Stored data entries
☆ ☆ ☆

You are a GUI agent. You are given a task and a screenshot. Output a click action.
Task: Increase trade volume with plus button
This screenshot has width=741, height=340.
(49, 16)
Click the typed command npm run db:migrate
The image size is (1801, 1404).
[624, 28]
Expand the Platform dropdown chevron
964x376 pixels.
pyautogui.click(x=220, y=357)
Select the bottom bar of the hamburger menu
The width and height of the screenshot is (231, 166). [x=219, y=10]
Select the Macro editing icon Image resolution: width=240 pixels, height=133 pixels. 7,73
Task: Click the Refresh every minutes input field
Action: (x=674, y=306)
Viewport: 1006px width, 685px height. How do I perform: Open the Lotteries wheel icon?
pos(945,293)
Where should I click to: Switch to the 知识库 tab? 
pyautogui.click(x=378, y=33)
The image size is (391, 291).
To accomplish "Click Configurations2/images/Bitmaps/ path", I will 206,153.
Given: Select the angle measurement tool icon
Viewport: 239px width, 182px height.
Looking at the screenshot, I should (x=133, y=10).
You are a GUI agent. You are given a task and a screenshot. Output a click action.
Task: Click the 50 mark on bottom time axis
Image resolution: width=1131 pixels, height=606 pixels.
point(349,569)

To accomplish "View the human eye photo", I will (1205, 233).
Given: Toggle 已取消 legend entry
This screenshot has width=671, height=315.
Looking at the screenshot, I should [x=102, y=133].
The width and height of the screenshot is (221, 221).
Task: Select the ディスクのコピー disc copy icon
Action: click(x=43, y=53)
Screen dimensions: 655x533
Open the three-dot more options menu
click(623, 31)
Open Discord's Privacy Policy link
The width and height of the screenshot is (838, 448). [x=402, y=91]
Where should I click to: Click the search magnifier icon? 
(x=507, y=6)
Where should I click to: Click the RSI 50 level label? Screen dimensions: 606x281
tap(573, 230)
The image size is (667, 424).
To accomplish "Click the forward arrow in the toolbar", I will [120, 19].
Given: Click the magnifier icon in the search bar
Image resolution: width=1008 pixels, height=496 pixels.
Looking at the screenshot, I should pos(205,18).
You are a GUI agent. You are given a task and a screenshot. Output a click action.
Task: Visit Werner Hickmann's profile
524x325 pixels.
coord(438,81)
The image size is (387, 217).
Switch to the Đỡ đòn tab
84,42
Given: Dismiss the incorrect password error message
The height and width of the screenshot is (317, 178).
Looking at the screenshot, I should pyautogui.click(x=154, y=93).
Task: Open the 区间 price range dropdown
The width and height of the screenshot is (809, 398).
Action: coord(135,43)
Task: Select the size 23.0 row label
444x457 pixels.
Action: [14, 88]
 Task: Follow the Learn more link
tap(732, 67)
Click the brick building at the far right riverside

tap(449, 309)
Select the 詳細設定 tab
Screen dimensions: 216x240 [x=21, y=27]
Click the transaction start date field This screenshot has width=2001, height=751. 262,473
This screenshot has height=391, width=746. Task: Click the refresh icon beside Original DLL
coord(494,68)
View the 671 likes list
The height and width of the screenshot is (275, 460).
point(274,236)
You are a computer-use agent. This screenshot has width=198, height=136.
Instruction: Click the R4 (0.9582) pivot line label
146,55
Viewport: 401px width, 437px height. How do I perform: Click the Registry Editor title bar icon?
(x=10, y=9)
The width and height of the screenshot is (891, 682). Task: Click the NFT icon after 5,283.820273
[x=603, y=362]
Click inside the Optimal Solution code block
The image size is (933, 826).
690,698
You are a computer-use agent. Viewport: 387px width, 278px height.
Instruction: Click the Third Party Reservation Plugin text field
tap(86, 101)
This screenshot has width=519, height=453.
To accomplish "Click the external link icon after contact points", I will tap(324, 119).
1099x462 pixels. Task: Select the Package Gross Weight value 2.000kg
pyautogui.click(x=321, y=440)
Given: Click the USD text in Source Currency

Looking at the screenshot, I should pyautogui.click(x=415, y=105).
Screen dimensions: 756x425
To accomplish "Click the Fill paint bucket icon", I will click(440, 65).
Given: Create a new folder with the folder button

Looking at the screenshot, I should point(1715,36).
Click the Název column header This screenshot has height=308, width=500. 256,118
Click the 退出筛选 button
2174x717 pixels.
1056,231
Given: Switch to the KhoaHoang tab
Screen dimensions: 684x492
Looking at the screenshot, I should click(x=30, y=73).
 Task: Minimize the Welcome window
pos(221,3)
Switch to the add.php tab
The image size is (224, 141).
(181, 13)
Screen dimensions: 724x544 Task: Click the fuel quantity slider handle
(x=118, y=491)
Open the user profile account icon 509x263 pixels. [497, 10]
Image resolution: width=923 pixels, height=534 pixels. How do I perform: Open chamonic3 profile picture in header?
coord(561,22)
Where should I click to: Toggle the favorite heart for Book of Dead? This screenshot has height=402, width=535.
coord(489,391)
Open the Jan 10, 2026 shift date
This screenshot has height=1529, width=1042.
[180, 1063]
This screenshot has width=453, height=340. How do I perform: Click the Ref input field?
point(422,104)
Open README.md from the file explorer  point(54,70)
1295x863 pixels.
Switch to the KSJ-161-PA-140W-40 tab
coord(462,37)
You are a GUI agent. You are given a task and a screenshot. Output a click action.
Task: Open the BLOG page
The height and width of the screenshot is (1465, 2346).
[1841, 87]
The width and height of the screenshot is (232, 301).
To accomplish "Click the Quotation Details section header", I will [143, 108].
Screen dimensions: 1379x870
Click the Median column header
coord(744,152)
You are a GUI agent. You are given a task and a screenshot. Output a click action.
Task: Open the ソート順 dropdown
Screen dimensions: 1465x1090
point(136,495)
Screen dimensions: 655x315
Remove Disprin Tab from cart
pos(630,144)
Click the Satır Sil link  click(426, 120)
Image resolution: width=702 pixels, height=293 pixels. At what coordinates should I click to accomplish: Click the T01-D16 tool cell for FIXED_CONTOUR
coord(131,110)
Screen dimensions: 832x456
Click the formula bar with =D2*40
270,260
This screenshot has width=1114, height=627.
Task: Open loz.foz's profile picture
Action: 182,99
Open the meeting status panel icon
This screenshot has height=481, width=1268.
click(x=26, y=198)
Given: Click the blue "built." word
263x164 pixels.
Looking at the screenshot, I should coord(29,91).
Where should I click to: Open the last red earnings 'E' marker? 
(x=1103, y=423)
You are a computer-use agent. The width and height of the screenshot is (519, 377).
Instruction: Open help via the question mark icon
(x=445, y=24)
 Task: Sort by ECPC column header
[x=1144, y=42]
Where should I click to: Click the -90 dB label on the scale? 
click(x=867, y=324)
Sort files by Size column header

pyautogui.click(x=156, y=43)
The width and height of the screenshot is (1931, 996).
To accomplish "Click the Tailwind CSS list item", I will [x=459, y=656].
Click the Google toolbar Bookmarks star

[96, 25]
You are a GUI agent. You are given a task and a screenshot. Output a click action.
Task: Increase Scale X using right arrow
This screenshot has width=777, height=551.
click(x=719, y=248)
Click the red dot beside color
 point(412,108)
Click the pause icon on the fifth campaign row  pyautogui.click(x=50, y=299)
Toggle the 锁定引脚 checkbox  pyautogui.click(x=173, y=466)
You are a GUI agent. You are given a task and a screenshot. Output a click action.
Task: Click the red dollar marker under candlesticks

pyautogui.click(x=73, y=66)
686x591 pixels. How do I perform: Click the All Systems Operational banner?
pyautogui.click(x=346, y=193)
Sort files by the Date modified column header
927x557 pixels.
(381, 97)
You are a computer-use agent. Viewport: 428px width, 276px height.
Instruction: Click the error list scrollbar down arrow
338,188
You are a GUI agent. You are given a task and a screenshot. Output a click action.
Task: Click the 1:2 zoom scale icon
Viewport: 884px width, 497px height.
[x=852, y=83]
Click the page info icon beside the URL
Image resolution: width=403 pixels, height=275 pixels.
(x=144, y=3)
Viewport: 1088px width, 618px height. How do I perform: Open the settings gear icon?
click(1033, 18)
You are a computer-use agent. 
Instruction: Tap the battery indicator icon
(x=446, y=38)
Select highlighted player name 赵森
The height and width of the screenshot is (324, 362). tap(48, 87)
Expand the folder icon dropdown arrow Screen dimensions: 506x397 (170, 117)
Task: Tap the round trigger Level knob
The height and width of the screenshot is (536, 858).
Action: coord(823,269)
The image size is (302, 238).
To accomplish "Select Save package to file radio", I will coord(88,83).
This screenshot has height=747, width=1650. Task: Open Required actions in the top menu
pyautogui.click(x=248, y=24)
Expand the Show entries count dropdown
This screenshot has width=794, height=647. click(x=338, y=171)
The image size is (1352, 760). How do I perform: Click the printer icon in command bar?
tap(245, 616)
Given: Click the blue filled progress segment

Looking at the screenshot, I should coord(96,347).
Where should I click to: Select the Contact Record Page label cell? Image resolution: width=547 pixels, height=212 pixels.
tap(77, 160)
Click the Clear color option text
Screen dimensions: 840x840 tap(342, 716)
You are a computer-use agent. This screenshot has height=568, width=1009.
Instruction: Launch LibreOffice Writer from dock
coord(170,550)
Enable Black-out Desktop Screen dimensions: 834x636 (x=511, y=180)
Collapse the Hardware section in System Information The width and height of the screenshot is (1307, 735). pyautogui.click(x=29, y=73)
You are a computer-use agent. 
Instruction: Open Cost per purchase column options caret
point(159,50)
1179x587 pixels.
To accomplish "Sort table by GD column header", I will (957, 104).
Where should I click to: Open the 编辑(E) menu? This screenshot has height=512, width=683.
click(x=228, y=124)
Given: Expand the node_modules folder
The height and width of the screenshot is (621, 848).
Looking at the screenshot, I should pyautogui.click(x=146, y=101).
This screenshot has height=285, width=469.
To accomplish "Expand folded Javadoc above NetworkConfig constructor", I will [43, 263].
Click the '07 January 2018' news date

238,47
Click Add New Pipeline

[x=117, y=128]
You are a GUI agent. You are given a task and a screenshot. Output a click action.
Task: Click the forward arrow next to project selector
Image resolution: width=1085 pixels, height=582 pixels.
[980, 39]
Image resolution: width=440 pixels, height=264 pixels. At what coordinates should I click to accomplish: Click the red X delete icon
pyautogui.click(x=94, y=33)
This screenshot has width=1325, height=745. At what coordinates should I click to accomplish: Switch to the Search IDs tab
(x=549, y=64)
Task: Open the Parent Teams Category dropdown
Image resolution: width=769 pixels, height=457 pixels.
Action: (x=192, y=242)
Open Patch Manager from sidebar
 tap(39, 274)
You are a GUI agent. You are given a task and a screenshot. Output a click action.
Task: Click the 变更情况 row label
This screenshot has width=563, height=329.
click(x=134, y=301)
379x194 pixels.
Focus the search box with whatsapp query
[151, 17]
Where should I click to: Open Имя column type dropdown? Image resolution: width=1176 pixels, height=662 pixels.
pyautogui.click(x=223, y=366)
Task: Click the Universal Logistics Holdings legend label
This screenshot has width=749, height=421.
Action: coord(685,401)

☆ ☆ ☆

§ SET PROBLEM
Please change "Platform" to "Region" in the records from the start through the line with "will (1205, 233).", and give those lines again with everything else left as it is.

§ THE RESULT
You are a GUI agent. You are given a task and a screenshot. Output a click action.
Task: Increase trade volume with plus button
This screenshot has width=741, height=340.
(49, 16)
Click the typed command npm run db:migrate
The image size is (1801, 1404).
[624, 28]
Expand the Region dropdown chevron
964x376 pixels.
pyautogui.click(x=220, y=357)
Select the bottom bar of the hamburger menu
The width and height of the screenshot is (231, 166). [x=219, y=10]
Select the Macro editing icon Image resolution: width=240 pixels, height=133 pixels. 7,73
Task: Click the Refresh every minutes input field
Action: (x=674, y=306)
Viewport: 1006px width, 685px height. How do I perform: Open the Lotteries wheel icon?
pos(945,293)
Where should I click to: Switch to the 知识库 tab? 
pyautogui.click(x=378, y=33)
The image size is (391, 291).
To accomplish "Click Configurations2/images/Bitmaps/ path", I will 206,153.
Given: Select the angle measurement tool icon
Viewport: 239px width, 182px height.
Looking at the screenshot, I should (x=133, y=10).
You are a GUI agent. You are given a task and a screenshot. Output a click action.
Task: Click the 50 mark on bottom time axis
Image resolution: width=1131 pixels, height=606 pixels.
point(349,569)

To accomplish "View the human eye photo", I will (1205, 233).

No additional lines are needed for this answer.